╭─ EXCERTO DO DOCUMENTO

A ostricultura recuperou em ambos os países, muito antes em França, mais recentemente em Portugal. Em França, cultiva-se em toda a costa ocidental, desde a Bretanha até aos Pirinéus, mas com destaque para Marennes-Oléron, a meia latitude do golfo da Gasconha, e para Arcachon, perto da foz do Loire. Ainda se pode encontrar a ostra chata tradicional, redonda e grande, chamada de “belon” na Bretanha e de “gravette” em Arcachon, recuperada depois da praga mas hoje novamente muito limitada à Bretanha, depois de nova doença nos fins da década de 70. Por isto, a enorme maioria da produção de ostras francesas é feita com uma espécie importada de origem japonesa (Crassostrea gigas). Parece-se com a portuguesa em ser encurvada, com as valvas diferentes, mas é muito maior (cerca de 10 cm, para 7 cm da portuguesa). Quanto ao sabor, que digam os puristas. Julgo preferir a portuguesa, mas nada como fazer uma experiência que ainda não fiz, comprar ambas e comparar em ensaio cego. Com controlo de quem bem sabe o que são as normas dos ensaios clínicos...

╰─
╭─ LISTAGEM FORNECIDA

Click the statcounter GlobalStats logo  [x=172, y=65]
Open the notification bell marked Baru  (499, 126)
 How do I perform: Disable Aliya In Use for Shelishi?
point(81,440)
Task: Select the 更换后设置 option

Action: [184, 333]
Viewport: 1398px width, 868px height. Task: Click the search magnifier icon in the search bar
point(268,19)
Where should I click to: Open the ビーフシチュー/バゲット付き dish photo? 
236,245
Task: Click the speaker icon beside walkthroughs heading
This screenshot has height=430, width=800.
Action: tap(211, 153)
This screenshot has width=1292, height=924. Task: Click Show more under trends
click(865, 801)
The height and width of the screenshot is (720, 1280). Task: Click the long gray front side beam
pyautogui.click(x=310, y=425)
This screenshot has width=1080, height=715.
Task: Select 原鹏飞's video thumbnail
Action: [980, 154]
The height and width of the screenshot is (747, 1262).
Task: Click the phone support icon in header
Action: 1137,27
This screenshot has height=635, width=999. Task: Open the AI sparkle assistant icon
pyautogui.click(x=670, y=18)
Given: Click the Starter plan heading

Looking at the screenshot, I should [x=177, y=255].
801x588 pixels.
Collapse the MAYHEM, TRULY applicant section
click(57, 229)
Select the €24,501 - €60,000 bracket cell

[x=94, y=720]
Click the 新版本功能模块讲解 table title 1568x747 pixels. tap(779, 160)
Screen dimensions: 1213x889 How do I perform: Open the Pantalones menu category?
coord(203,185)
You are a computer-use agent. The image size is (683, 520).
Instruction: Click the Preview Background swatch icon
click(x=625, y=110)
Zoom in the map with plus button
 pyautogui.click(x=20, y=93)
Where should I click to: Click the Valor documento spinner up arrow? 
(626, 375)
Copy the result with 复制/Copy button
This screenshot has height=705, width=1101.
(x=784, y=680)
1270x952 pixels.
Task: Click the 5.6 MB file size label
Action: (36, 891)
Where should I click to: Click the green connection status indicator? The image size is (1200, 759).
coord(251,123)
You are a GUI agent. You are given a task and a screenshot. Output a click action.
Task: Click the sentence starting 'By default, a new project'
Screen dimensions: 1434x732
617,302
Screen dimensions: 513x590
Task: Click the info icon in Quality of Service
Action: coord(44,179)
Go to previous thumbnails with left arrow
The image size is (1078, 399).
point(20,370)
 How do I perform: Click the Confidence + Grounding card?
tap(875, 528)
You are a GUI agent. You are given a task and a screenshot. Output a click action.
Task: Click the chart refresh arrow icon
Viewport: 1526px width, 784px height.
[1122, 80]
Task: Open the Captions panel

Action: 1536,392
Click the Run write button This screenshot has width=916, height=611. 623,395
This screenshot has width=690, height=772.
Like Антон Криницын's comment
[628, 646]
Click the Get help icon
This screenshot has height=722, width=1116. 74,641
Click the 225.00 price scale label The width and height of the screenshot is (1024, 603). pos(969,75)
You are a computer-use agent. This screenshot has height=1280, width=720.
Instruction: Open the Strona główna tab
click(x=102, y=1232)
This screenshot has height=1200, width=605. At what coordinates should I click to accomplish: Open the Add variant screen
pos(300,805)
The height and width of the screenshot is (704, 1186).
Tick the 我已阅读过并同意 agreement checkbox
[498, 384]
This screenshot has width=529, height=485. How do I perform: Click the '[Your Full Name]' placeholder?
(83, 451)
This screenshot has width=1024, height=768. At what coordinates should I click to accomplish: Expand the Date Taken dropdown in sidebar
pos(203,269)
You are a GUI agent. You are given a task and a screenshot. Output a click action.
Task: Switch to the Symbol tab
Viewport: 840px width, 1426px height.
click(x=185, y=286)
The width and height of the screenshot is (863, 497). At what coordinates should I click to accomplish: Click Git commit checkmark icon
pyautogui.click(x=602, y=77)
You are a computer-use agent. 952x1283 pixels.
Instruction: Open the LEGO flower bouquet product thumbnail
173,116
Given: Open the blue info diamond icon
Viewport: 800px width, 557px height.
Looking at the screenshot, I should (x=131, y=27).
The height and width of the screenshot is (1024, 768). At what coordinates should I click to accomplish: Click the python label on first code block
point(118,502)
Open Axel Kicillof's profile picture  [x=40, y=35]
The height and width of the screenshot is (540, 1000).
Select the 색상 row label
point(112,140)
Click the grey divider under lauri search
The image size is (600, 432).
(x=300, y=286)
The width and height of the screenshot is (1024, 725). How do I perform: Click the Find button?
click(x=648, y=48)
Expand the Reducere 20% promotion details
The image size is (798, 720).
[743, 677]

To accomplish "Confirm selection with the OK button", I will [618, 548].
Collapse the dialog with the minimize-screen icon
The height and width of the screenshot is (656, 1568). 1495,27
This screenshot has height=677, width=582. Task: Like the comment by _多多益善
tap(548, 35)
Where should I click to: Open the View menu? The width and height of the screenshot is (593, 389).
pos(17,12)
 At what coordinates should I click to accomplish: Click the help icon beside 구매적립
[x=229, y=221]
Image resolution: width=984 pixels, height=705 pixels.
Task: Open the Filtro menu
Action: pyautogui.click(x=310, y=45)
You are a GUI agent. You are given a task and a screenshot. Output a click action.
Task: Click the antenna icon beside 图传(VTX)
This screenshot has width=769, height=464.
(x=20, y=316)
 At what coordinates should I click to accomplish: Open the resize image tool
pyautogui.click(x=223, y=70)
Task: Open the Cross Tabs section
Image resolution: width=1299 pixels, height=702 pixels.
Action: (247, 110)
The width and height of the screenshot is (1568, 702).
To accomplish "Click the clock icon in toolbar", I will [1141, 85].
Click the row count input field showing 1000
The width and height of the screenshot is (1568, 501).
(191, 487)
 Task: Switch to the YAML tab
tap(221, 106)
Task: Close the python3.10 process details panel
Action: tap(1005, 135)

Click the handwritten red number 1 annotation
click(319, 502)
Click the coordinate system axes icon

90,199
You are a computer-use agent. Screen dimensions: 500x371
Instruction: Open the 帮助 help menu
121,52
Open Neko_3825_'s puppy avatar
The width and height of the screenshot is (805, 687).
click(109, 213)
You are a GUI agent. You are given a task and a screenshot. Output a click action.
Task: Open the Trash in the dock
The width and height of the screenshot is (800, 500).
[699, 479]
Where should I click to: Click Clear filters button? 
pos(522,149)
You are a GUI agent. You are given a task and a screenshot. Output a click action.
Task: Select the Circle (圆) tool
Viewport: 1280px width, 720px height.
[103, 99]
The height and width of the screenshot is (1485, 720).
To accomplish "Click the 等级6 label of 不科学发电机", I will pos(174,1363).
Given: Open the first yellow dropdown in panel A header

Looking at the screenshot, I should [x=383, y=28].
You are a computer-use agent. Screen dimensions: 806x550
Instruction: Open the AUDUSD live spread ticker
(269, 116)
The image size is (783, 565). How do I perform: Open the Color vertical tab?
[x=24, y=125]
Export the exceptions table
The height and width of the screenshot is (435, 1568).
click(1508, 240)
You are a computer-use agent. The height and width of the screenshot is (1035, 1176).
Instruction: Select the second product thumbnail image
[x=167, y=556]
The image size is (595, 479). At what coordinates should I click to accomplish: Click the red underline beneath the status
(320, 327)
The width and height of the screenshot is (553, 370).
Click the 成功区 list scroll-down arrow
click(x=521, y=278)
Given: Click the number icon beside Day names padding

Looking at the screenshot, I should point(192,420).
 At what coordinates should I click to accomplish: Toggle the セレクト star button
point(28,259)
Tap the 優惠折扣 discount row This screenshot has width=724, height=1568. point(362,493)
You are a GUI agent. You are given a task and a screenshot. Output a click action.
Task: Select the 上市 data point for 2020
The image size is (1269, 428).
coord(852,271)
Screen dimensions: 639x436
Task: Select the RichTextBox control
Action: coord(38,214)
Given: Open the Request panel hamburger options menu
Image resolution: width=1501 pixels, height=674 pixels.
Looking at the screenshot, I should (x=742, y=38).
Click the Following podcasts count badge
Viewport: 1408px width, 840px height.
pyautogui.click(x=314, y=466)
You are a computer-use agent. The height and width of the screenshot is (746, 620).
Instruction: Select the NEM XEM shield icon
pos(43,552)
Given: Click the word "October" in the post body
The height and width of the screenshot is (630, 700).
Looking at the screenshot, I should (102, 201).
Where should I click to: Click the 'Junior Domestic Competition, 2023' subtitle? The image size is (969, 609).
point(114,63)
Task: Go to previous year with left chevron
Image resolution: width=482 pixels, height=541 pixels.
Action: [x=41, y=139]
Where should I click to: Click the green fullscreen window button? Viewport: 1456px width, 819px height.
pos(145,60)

╰─

• [OBJETIVO DO EXERCÍCIO]: Escreva a continuação do texto sobre o cultivo de ostras em França e em Portugal, começando logo após a última frase.

• [RESPOSTA À TAREFA]:
Em Portugal, assiste-se ao reflorescimento da criação de ostras, infelizmente não conseguida no Tejo. Compensam as ostriculturas bem sucedidos dos estuários do Sado e do Mira. E, felizmente, se não estou em erro, tudo feito essencialmente com ostra portuguesa, sem necessidade de introdução da japonesa. Tanto quanto sei, depois da extinção da ostra portuguesa em França nos fins de 70, ela só é cultivada em Portugal, coisa que bem devíamos valorizar. O que não impede que estejamos a ser invadidos nos supermercados por ostras japonesas, um pouco mais baratas, de origem galega.
E como comê-las? Em qualquer caso, verificando primeiro se estão bem vivas, com a concha fechada e retraindo os cílios salientes quando tocados. Compradas o mais tarde possível antes de as comer e guardadas no frigorífico. Vá lá, não sejamos tão exigentes, podem aguentar até 5 ou 6 dias no frigorífico, na gaveta dos legumes, de preferência embrulhadas num pano. Tradicionalmente, nunca nos “meses com r”, o que hoje já não faz sentido, com a técnica da ostricultura.
Variantes de cozinha de ostras são mais que muitas, desde uma bem antiga receita de pato com ostras e molho de trufas (no século XVII…). Escoffier regista 15 receitas e até há 16 no Livro de Pantagruel. Receitas modernas conheço de bifes com ostras, de vários tipos de espetadas, escalfadas, gratinadas nas suas conchas com molhos diversos, até fritas embrulhadas em polme, muitas mais. Às vezes faço-as com alguma elaboração, outras vezes faço-as simplesmente assadas (no forno ou na chapa, como calha), sem a valva superior, e molhadas em manteiga derretida com limão, um toque muito suave de alho, pimenta e uma erva a gosto, mais alguma fantasia de momento, como uma ponta de gengibre, ou uma gota só de leite de coco ou uma quase invisível pitada de açaflor.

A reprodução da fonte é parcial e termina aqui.